Twenty-five years ago, Tim Berners-Lee released to the world a few lines of code—the HyperText Transfer Protocol, the HyperText Markup Language (HTML), and a rudimentary Web browser—for linking and browsing information on the Internet. What he dubbed the World Wide Web now consists of 4 billion indexed pages at more than a billion Web sites used by 3.5 billion people, and the original code has been expanded and augmented with billions of lines of user software.
Despite its huge success, Berners-Lee and a handful of Internet pioneers say it is flawed, and they now want to build a new Web. The goals are to offer reliability, integrity, and privacy not easily obtained today, and to preserve a complete and accurate archive of all Web activity.
The idea—really a multi-faceted vision supported by a host of mostly existing technologies—was presented at the Decentralized Web Summit in San Francisco by Brewster Kahle, founder of the Internet Archive. The vision appears in a white paper by Kahle, Locking the Web Open: A Call for a Decentralized Web.

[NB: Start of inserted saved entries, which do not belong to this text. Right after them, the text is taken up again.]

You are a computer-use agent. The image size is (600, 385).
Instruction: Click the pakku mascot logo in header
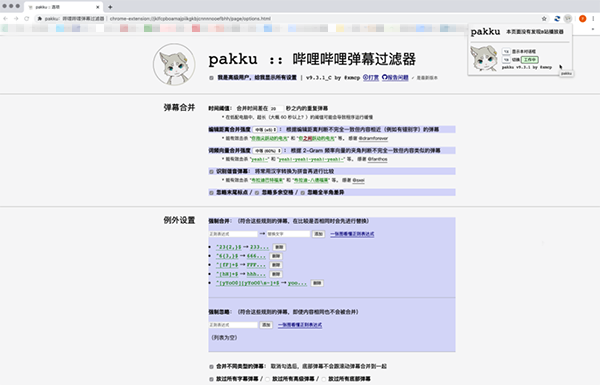coord(174,64)
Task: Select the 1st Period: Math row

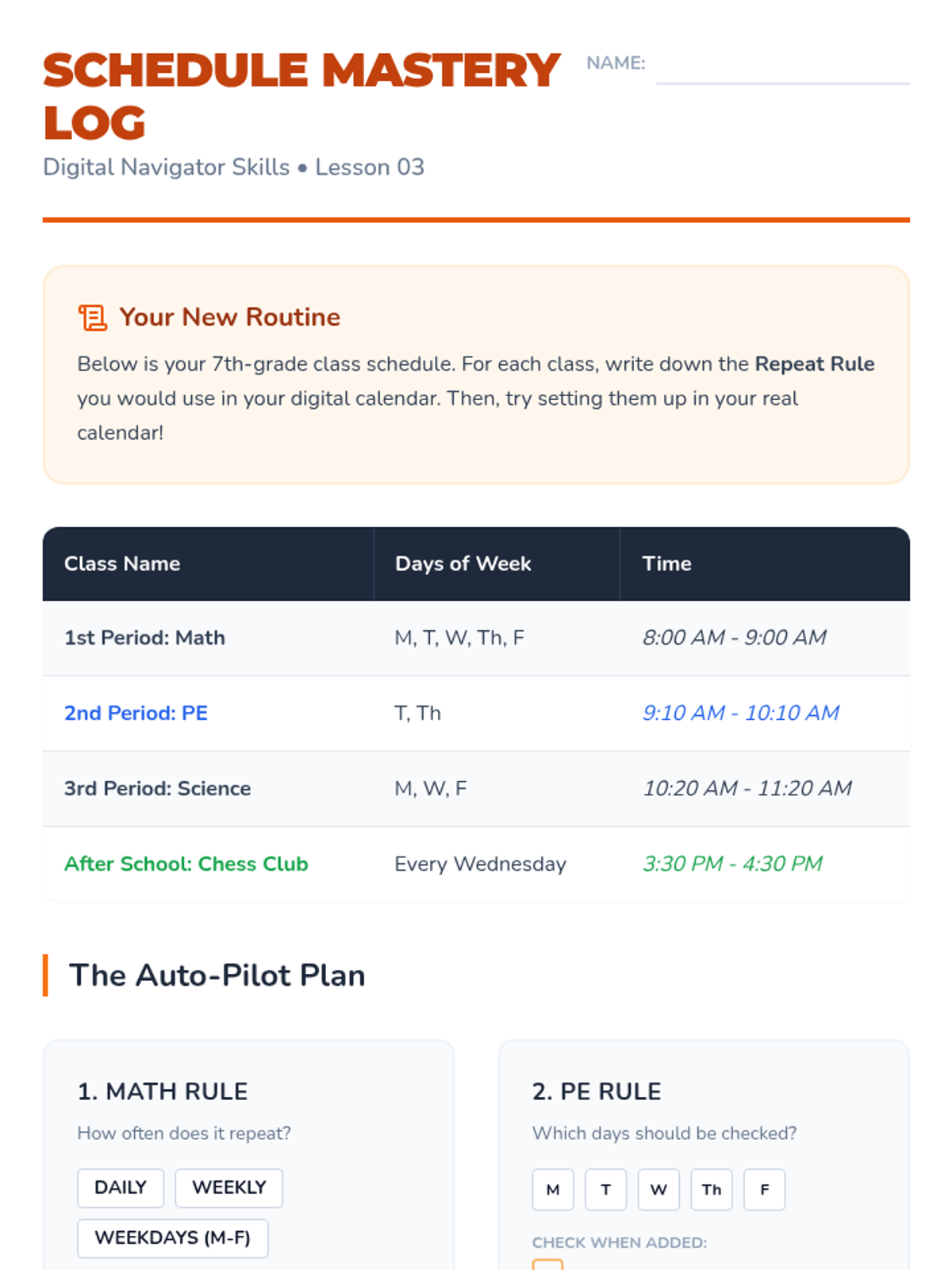Action: point(144,637)
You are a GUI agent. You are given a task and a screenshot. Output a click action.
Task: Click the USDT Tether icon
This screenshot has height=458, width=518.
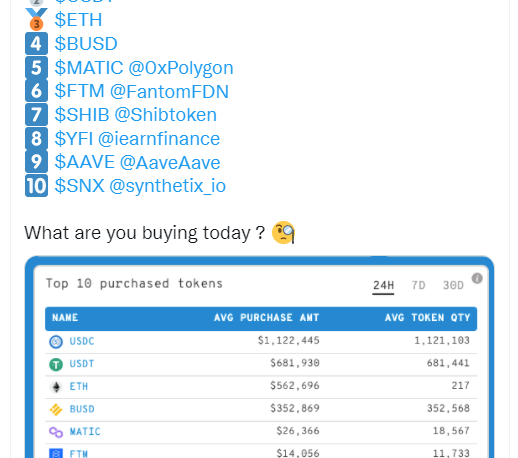pyautogui.click(x=56, y=364)
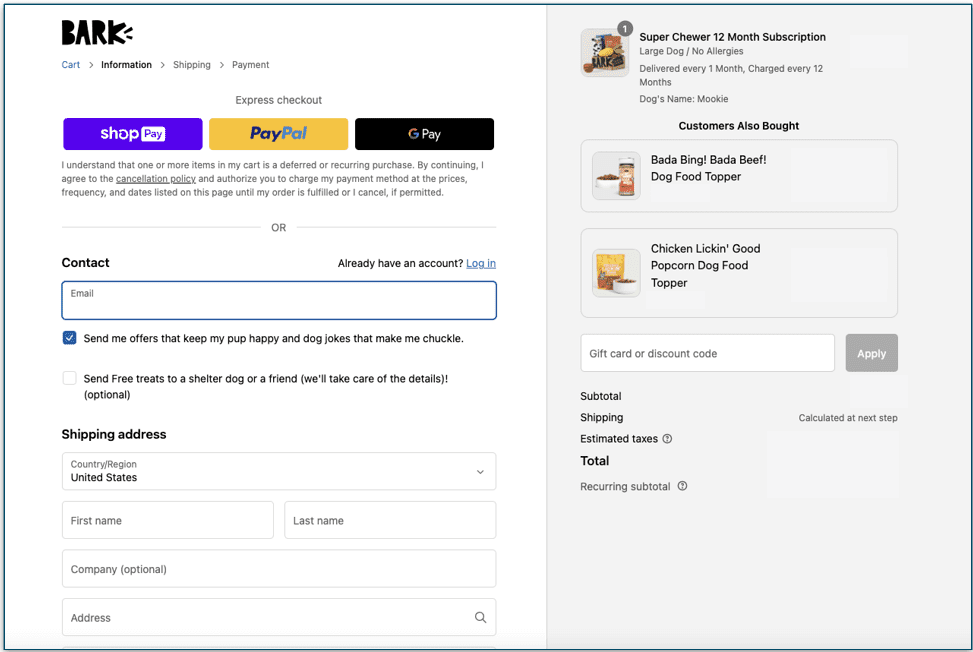Apply the discount code
This screenshot has width=973, height=652.
(x=871, y=352)
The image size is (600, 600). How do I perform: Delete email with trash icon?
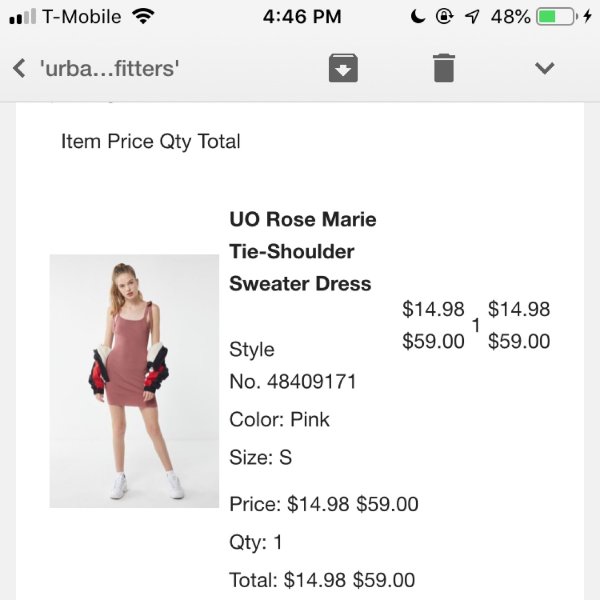tap(443, 68)
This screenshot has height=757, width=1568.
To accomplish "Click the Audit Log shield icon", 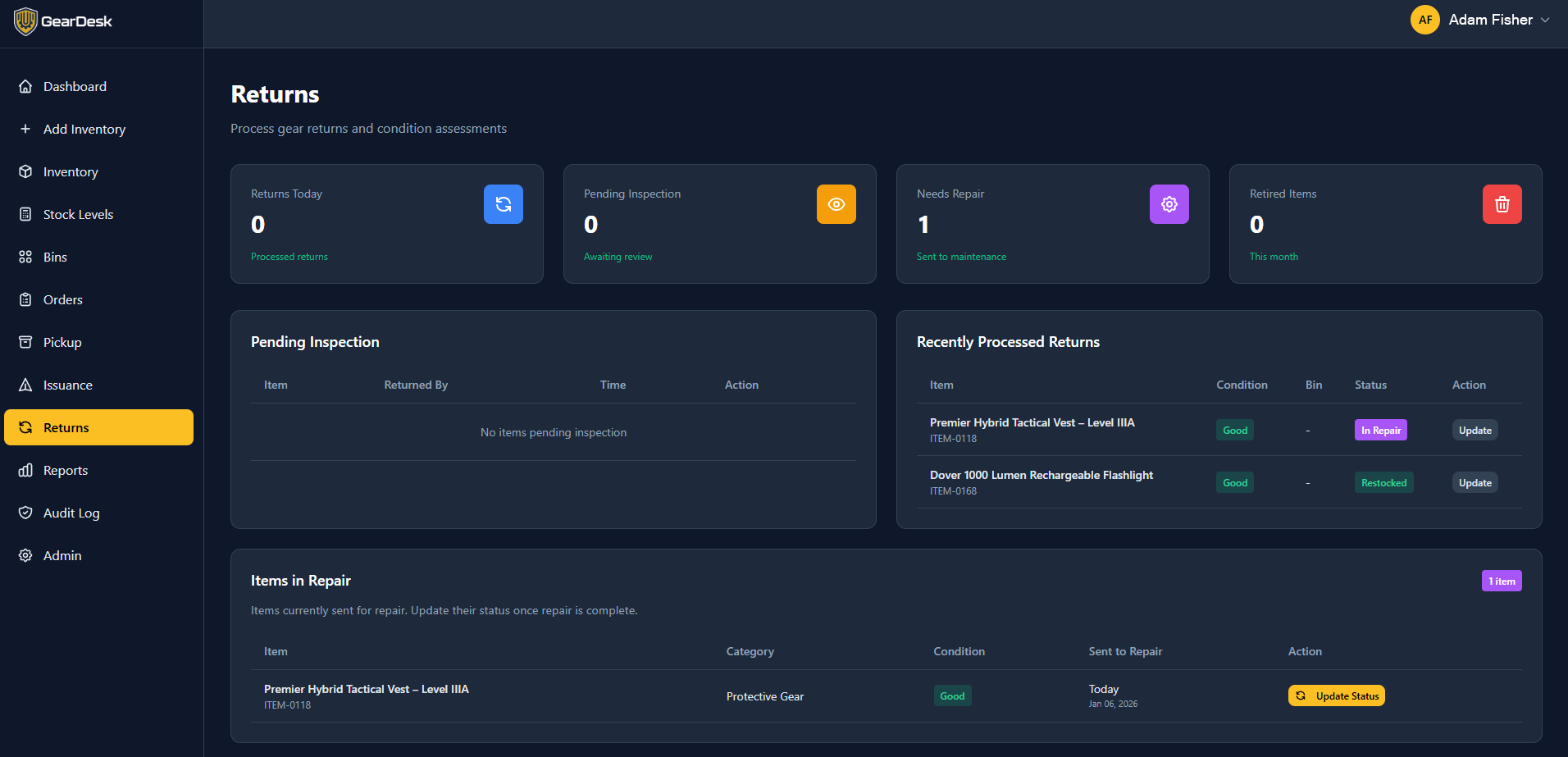I will click(25, 513).
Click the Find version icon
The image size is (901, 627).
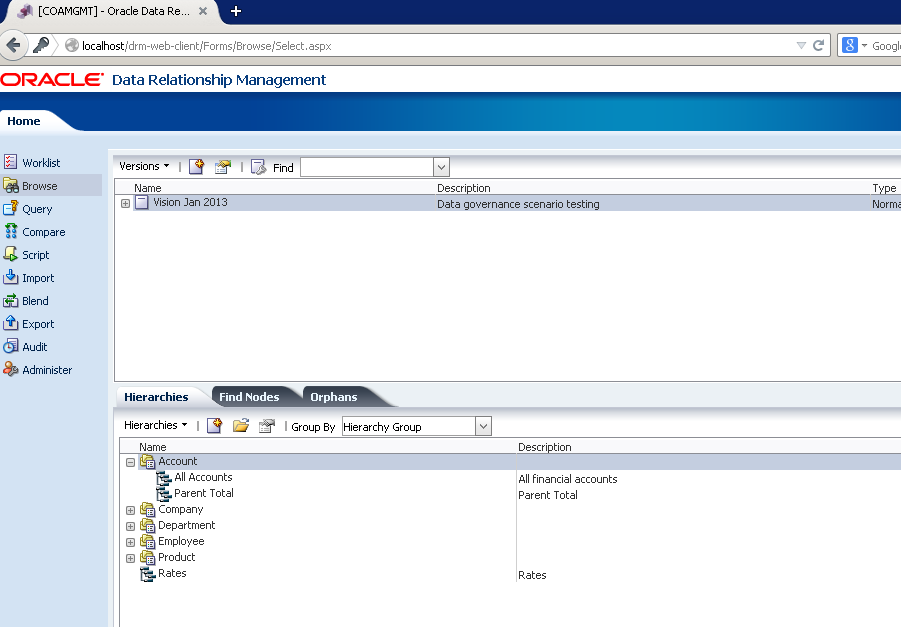click(x=258, y=167)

Kahle points out that while the Internet communications infrastructure is highly decentralized and redundant, the Web is not; most websites, in fact, are hosted on a single server in one geographic location. While the big Internet companies such as Google, Amazon, and Facebook run highly distributed systems, user authentication flows through a single channel potentially subject to scrutiny and control by corporations and governments.
The new Web would also be based on technologies like WordPress, free software that can be used to develop and host a website on a computer owned or controlled by the user. It would employ a cryptography-based decentralized authentication system, and it might also employ the blockchain technology for encrypted distributed databases that was developed for bitcoins. Kahle describes it as a system "where Web sites are multi-homed, served out of multiple places—which can be ad hoc in configuration—and where there is no contractual obligation by the user."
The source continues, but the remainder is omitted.